**ASSIGNMENT**
Copy word for word every line from the one containing "is (783, 564)." through the one containing "Looking at the image, I should click on (96, 723).", including both of those lines.
——————————
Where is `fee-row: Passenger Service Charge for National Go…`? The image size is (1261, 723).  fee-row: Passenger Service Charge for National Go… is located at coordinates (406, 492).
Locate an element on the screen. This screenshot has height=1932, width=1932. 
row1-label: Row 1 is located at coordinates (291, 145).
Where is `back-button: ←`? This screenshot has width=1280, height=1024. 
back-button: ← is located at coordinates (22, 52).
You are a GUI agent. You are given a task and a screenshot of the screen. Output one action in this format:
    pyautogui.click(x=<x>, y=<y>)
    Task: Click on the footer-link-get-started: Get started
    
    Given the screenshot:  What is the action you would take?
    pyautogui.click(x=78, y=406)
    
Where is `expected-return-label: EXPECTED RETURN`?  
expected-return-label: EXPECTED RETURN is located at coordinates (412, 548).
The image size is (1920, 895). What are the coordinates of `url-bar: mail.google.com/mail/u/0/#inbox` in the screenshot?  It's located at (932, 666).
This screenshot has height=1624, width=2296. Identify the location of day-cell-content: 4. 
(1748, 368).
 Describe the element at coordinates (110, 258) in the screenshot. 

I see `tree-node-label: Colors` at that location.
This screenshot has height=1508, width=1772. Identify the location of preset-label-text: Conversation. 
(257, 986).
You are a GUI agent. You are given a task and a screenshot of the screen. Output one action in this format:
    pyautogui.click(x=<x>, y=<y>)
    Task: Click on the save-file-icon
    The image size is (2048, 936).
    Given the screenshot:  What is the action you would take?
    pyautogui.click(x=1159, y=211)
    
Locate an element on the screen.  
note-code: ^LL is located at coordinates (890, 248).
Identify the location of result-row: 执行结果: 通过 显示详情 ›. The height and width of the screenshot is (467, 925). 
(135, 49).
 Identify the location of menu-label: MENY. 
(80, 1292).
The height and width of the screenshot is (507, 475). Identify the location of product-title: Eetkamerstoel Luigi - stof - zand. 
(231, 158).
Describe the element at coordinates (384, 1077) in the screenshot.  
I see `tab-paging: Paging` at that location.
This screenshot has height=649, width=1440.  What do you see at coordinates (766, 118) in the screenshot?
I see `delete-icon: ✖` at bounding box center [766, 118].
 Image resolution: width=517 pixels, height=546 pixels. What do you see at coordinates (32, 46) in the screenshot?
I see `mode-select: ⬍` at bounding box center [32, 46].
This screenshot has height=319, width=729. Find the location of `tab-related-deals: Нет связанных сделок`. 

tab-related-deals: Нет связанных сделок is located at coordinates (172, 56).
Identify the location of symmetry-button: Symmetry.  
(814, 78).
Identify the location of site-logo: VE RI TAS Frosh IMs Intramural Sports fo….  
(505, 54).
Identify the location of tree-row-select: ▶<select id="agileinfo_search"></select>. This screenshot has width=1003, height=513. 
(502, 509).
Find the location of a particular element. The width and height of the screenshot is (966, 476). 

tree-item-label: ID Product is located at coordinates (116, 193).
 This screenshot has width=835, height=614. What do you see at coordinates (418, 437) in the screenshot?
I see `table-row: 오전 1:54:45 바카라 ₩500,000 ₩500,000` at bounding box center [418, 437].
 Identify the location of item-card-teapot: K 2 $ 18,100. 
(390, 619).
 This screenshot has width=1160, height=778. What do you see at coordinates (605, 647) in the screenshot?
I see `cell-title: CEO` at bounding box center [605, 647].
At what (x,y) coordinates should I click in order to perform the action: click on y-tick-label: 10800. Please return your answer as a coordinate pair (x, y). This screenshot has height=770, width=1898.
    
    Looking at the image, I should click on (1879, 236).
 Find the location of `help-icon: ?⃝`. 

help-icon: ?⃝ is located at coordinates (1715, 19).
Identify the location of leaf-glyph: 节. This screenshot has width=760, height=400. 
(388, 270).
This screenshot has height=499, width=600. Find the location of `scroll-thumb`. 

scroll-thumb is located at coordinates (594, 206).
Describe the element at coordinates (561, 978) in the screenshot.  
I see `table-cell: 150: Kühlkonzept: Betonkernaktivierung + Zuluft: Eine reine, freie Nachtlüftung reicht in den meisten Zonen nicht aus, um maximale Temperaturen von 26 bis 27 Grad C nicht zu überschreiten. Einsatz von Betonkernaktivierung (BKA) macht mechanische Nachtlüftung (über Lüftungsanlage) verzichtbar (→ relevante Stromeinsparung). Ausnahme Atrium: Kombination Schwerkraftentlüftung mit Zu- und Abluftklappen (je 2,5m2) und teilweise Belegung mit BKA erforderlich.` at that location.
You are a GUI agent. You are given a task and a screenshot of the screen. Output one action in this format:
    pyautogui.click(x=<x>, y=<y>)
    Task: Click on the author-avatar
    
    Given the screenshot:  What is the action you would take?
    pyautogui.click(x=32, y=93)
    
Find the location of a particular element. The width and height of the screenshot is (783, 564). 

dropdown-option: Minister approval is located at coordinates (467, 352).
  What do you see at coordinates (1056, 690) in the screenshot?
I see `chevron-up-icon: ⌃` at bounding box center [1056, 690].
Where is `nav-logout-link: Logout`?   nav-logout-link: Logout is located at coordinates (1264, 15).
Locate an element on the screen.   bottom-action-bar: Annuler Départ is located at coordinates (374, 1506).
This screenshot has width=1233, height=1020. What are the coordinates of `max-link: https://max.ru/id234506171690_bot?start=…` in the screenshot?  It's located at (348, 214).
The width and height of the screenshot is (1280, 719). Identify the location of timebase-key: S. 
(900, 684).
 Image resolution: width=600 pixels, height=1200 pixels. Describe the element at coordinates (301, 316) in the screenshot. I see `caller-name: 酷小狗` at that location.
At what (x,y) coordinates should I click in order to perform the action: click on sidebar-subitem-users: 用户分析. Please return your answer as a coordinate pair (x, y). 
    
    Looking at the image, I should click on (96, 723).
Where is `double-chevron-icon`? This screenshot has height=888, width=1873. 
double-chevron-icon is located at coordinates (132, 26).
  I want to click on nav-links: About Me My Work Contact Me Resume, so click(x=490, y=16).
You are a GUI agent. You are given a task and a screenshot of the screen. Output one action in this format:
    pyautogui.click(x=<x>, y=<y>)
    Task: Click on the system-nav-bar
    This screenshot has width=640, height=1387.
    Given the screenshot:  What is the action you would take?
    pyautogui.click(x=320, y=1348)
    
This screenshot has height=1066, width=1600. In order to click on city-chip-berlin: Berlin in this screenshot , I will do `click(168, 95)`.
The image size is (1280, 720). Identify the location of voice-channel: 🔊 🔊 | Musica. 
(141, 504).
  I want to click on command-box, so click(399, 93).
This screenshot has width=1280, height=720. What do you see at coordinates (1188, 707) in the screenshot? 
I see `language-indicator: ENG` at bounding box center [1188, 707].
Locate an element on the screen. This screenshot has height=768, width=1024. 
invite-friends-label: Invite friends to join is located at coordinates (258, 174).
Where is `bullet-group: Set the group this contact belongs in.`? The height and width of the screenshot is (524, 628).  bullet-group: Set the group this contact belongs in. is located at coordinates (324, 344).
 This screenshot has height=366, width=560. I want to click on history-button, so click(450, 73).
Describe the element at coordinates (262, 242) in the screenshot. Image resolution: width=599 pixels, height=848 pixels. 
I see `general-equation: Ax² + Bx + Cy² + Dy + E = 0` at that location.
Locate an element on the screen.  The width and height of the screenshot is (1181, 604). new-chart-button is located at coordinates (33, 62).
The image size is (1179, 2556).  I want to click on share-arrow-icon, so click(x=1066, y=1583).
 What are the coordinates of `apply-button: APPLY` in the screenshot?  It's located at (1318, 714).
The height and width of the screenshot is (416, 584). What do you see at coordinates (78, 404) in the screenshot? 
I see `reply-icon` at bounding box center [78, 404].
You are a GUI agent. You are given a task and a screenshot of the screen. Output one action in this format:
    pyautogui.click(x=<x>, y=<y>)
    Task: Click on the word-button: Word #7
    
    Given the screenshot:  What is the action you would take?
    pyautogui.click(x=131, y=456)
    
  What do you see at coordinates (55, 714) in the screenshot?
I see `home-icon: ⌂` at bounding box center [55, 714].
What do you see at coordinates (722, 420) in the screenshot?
——————————
**YOUR SOLUTION**
Find the location of a particular element. The width and height of the screenshot is (783, 564). 

dropdown-option: Minister approval is located at coordinates (467, 352).
  What do you see at coordinates (1056, 690) in the screenshot?
I see `chevron-up-icon: ⌃` at bounding box center [1056, 690].
Where is `nav-logout-link: Logout`?   nav-logout-link: Logout is located at coordinates (1264, 15).
Locate an element on the screen.   bottom-action-bar: Annuler Départ is located at coordinates (374, 1506).
This screenshot has width=1233, height=1020. What are the coordinates of `max-link: https://max.ru/id234506171690_bot?start=…` in the screenshot?  It's located at (348, 214).
The width and height of the screenshot is (1280, 719). Identify the location of timebase-key: S. 
(900, 684).
 Image resolution: width=600 pixels, height=1200 pixels. Describe the element at coordinates (301, 316) in the screenshot. I see `caller-name: 酷小狗` at that location.
At what (x,y) coordinates should I click in order to perform the action: click on sidebar-subitem-users: 用户分析. Please return your answer as a coordinate pair (x, y). 
    
    Looking at the image, I should click on (96, 723).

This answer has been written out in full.